Goal of the exercise:
Could you write out, word for word, each line from the one containing "[Show more designs] (443, 288)" to the last line of the data below, both included and nothing more?

Saved data entries
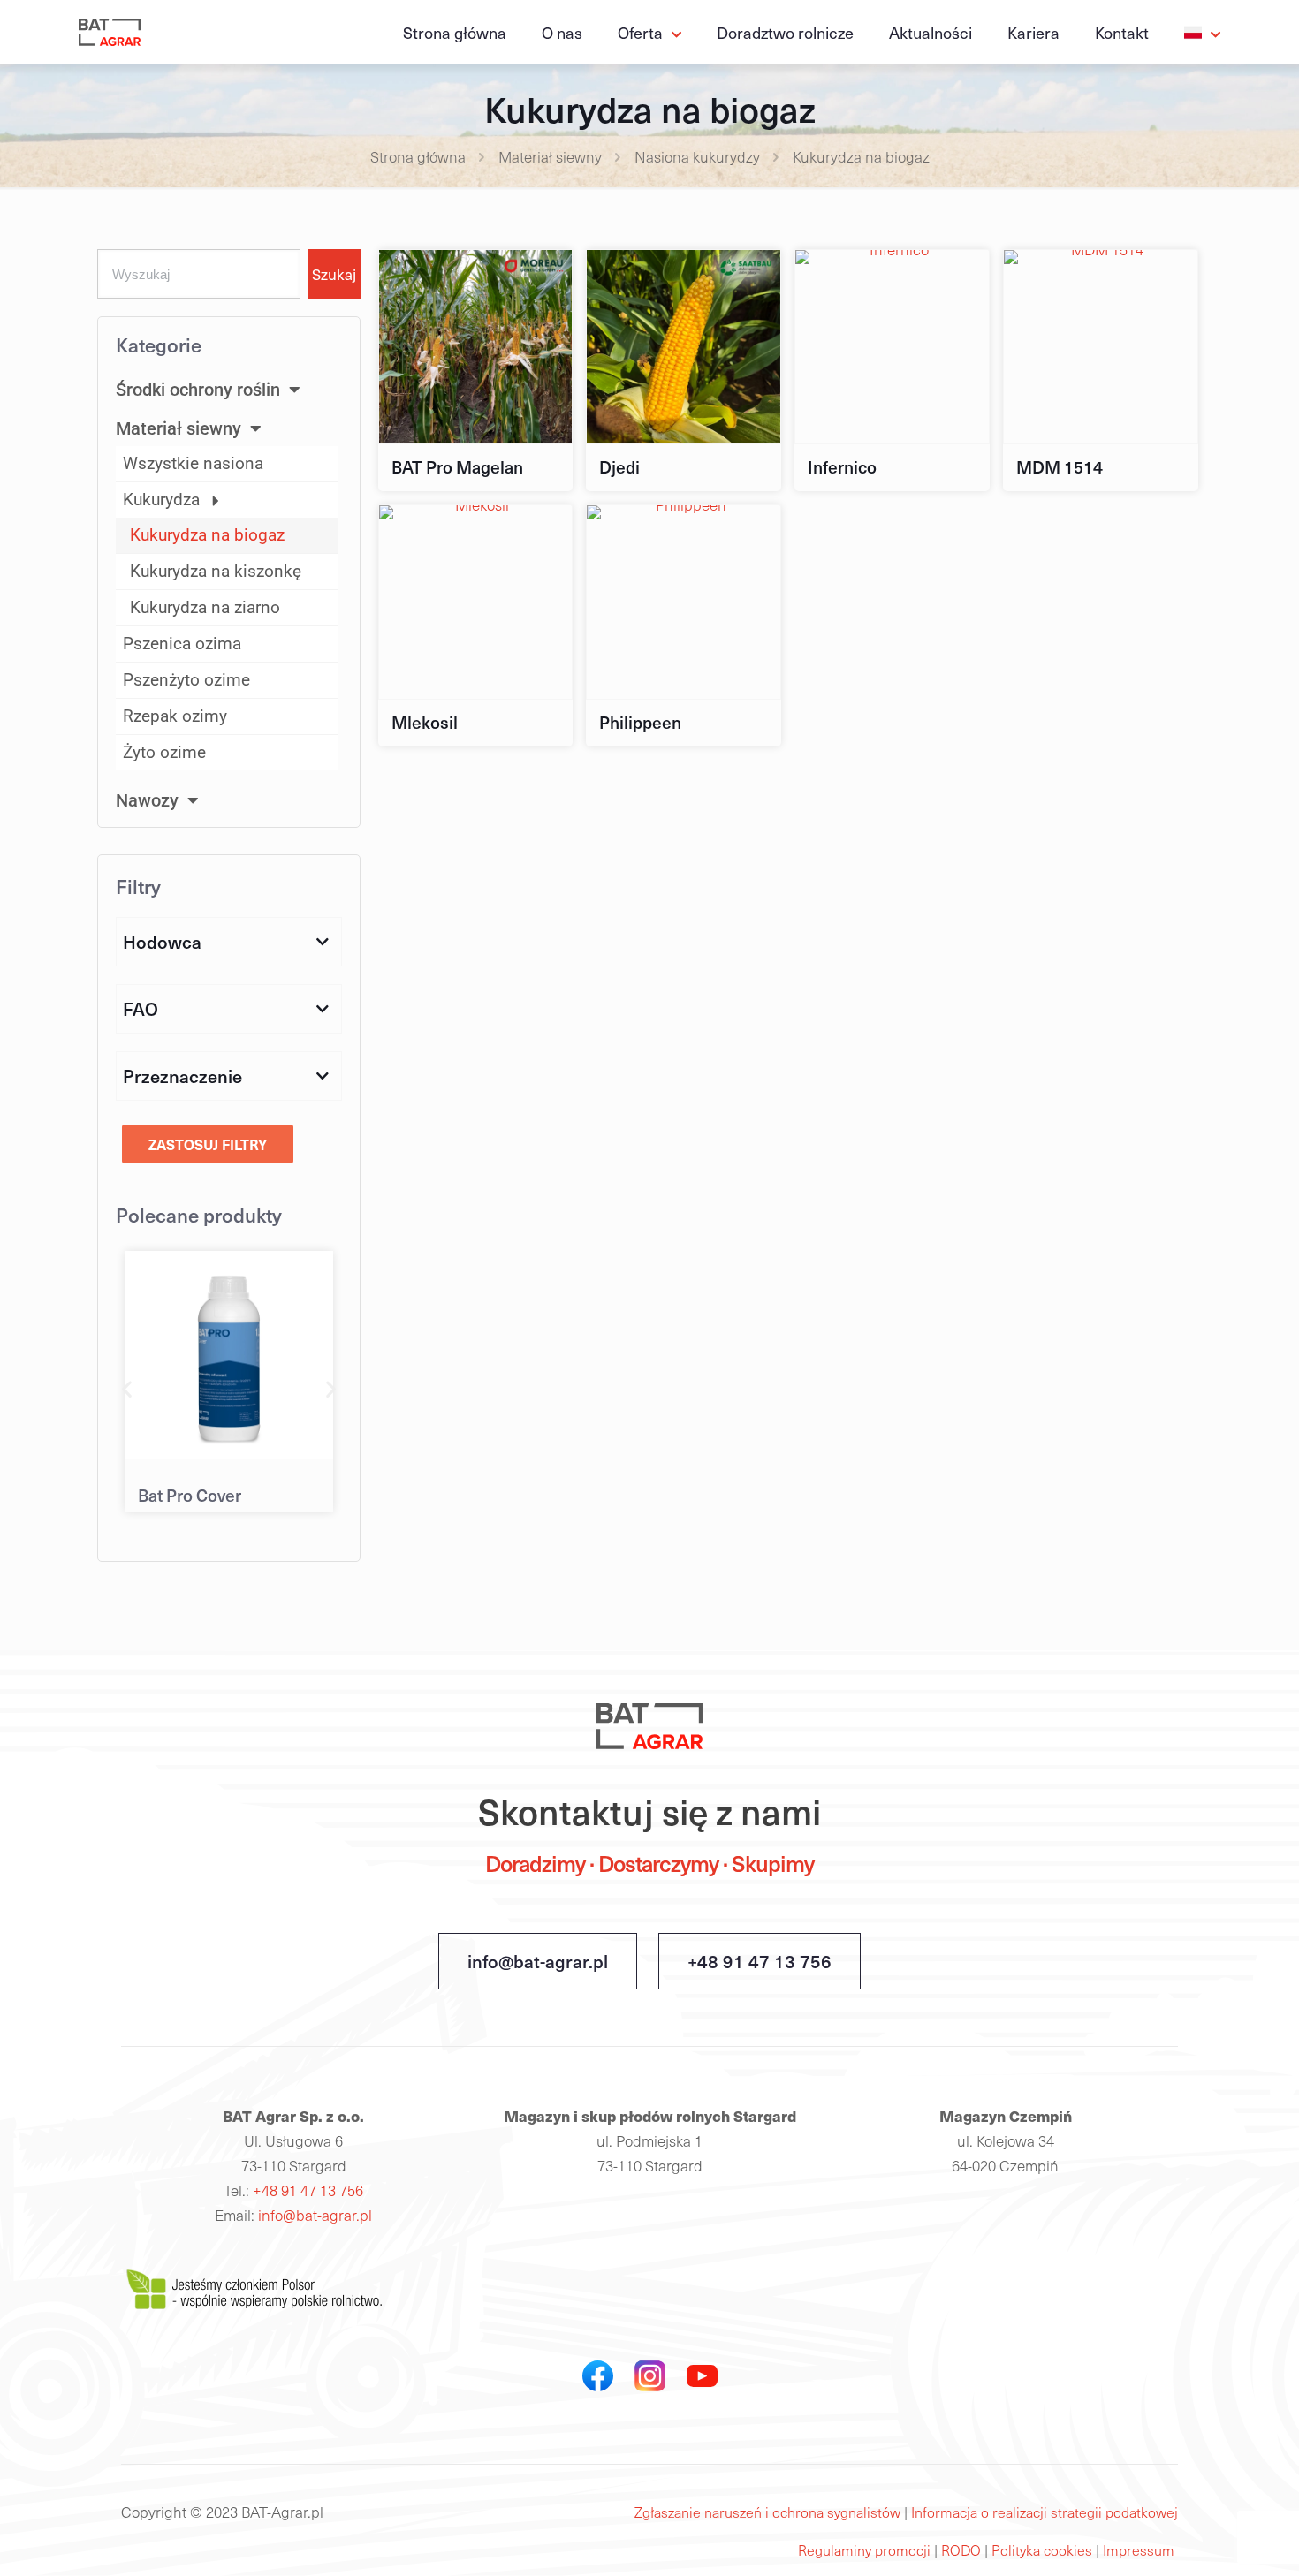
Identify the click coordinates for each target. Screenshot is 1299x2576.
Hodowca (162, 941)
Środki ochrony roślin (198, 389)
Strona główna (418, 157)
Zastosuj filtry (207, 1144)
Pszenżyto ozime (186, 680)
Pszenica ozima (182, 643)
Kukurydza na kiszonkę (215, 571)
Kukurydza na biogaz (207, 535)
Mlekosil (424, 721)
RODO (962, 2550)
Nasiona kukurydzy (697, 157)
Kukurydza (161, 499)
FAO (140, 1008)
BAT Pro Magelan (457, 466)
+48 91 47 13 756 (759, 1961)
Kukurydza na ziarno (205, 607)
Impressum (1140, 2550)
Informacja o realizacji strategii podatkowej (1044, 2512)
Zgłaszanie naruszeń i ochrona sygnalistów (767, 2512)
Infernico (842, 466)
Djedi (619, 466)
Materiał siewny (550, 157)
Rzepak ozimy (175, 716)
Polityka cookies (1043, 2550)
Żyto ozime (164, 752)
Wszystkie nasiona (193, 463)
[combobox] (198, 274)
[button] (127, 1388)
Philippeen (640, 721)
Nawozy (147, 800)
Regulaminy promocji (864, 2550)
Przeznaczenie (182, 1076)
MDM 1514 (1059, 466)
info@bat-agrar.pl (537, 1961)
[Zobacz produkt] (547, 275)
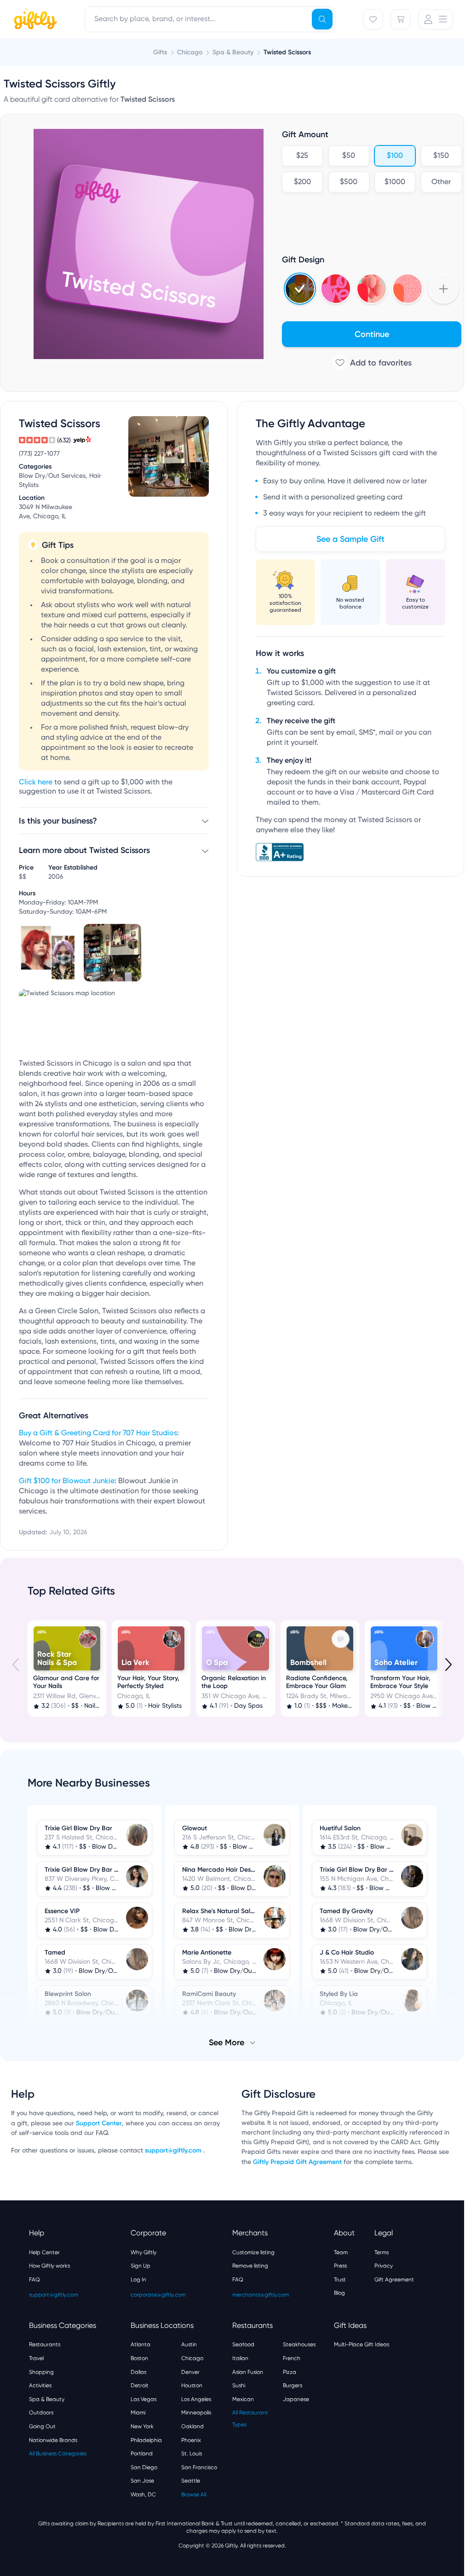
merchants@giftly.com (260, 2294)
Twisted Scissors (287, 52)
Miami (138, 2411)
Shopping (41, 2371)
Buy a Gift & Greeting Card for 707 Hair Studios (98, 1433)
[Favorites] (373, 19)
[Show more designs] (443, 288)
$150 (441, 156)
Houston (191, 2384)
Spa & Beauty (46, 2398)
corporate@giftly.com (158, 2294)
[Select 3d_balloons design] (371, 288)
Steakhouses (299, 2343)
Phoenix (191, 2439)
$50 (348, 156)
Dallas (138, 2371)
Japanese (296, 2398)
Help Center (44, 2251)
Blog (339, 2292)
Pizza (289, 2371)
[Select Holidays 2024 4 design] (300, 288)
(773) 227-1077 (39, 454)
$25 (302, 156)
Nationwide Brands (53, 2439)
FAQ (34, 2278)
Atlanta (140, 2343)
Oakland (192, 2425)
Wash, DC (143, 2493)
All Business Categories (57, 2452)
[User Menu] (435, 19)
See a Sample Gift (350, 539)
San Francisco (199, 2466)
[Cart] (401, 19)
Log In (138, 2278)
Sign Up (140, 2265)
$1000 (395, 182)
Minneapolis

Task output:
[Show more designs] (443, 288)
$150 (441, 156)
Houston (191, 2384)
Spa & Beauty (46, 2398)
corporate@giftly.com (158, 2294)
[Select 3d_balloons design] (371, 288)
Steakhouses (299, 2343)
Phoenix (191, 2439)
$50 (348, 156)
Dallas (138, 2371)
Japanese (296, 2398)
Help Center (44, 2251)
Blog (339, 2292)
Pizza (289, 2371)
[Select Holidays 2024 4 design] (300, 288)
(773) 227-1077 (39, 454)
$25 (302, 156)
Nationwide Brands (53, 2439)
FAQ (34, 2278)
Atlanta (140, 2343)
Oakland (192, 2425)
Wash, DC (143, 2493)
All Business Categories (57, 2452)
[User Menu] (435, 19)
See a Sample Gift (350, 539)
San Francisco (199, 2466)
[Cart] (401, 19)
Log In (138, 2278)
Sign Up (140, 2265)
$1000 (395, 182)
Minneapolis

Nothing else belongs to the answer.